Do you have a toddler who bangs his head? Are you concerned that something serious is wrong with your child? The good news is that this is common behavior in toddlers. In fact, up to 20 percent of healthy children will have a period of head banging at some point.
Why do children head bang?
Head banging can be a way for children to relieve tension or soothe themselves, especially for kids who are easily over-stimulated. Some studies suggest that head banging is used as pain relief for children who have ear infections or are teething. Sometimes, little ones have temper tantrums, and they just need attention, so they head bang.
When should I be worried?
It is important to remember that isolated head banging is not usually associated with other problems, such as autism or developmental delay. Also, head banging rarely causes serious head injury. As long as your child is able to function during the day, be patient. It will likely go away on its own. However, if your child has a hard time functioning because of the head banging, it might be time to see a pediatrician.
What should I do?
As with most attention-seeking behavior, the more attention you give it, the more likely head banging is to occur. If your child does not get a strong reaction from you each time he head bangs, the behavior is likely to go away sooner than if you overreact. Be patient.

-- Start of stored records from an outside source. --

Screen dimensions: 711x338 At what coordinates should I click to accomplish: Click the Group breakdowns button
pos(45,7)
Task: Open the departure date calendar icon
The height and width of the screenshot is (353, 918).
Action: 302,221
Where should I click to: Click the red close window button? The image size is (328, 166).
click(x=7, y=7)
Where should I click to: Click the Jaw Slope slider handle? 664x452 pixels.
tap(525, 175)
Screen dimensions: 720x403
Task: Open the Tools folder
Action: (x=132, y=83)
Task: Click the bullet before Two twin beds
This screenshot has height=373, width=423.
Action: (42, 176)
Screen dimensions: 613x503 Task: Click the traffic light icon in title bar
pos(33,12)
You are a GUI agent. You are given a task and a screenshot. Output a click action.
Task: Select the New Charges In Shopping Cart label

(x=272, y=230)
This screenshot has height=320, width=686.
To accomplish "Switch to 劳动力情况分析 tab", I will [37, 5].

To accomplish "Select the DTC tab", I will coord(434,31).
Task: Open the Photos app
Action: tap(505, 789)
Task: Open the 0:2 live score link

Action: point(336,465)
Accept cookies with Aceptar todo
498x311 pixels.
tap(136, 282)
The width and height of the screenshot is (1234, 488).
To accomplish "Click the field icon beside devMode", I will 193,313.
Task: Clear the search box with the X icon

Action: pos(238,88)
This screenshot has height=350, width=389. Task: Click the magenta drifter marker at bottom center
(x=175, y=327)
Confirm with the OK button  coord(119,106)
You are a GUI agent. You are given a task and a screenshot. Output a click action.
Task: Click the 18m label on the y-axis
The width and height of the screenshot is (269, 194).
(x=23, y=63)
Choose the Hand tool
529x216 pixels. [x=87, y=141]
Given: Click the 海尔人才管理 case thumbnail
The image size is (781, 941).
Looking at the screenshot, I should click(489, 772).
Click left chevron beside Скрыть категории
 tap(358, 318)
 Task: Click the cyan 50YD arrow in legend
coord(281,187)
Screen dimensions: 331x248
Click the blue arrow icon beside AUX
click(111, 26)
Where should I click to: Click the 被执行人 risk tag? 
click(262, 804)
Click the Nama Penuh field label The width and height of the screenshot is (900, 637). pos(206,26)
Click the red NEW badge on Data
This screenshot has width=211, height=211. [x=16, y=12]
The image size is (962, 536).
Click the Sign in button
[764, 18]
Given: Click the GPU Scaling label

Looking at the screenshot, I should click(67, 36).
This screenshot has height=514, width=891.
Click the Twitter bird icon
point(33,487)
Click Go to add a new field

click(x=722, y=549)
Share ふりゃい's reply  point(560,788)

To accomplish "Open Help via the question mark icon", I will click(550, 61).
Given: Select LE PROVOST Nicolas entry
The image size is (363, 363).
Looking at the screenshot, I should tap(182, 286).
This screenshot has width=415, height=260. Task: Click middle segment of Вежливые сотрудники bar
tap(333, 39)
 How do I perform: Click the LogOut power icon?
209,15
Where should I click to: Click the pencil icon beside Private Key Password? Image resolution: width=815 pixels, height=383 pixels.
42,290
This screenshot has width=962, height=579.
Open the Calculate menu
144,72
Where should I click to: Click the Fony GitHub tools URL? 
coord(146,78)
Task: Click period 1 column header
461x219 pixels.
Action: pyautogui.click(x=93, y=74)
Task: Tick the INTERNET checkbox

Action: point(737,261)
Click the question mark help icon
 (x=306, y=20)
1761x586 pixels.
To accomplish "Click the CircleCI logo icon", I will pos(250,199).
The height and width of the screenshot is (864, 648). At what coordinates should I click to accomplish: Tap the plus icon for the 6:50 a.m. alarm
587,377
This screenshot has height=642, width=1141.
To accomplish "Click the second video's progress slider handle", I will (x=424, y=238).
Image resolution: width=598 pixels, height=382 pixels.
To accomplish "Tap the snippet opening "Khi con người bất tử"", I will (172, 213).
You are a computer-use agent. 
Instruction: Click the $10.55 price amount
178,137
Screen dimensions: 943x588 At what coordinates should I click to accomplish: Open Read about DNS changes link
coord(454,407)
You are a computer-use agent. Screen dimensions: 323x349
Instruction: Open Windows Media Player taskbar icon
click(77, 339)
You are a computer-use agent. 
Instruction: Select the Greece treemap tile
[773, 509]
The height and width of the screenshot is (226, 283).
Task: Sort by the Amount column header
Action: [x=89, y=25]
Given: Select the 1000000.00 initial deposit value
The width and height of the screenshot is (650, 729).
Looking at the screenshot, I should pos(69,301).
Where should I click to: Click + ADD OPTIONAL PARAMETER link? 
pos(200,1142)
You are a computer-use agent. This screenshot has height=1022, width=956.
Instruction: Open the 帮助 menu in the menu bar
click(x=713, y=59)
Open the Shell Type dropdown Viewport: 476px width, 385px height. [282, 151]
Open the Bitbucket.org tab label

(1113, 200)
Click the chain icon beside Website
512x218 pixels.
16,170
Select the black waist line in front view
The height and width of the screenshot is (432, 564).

This behavior will likely soon be gone for good.
Reviewed by Dr. Kristie Rivers, September 2020
Word of advice, if at a year old they are beating their head to a bloody pulp. When the pediatric neurologist tells you it is behavier without testing. Get a second opinion. This was our son and the second neurologist performed tests and at 2 and a half years old we found out our son had migrains. Unfortunatly by then it was a learned behavior and at 3 we had to put him into a mental health preschool to get help, this was after he broke my nose.
Very helpful! My 17-month-old has been banging her head on walls and floors when she is tired or having a tantrum. It terrifies me.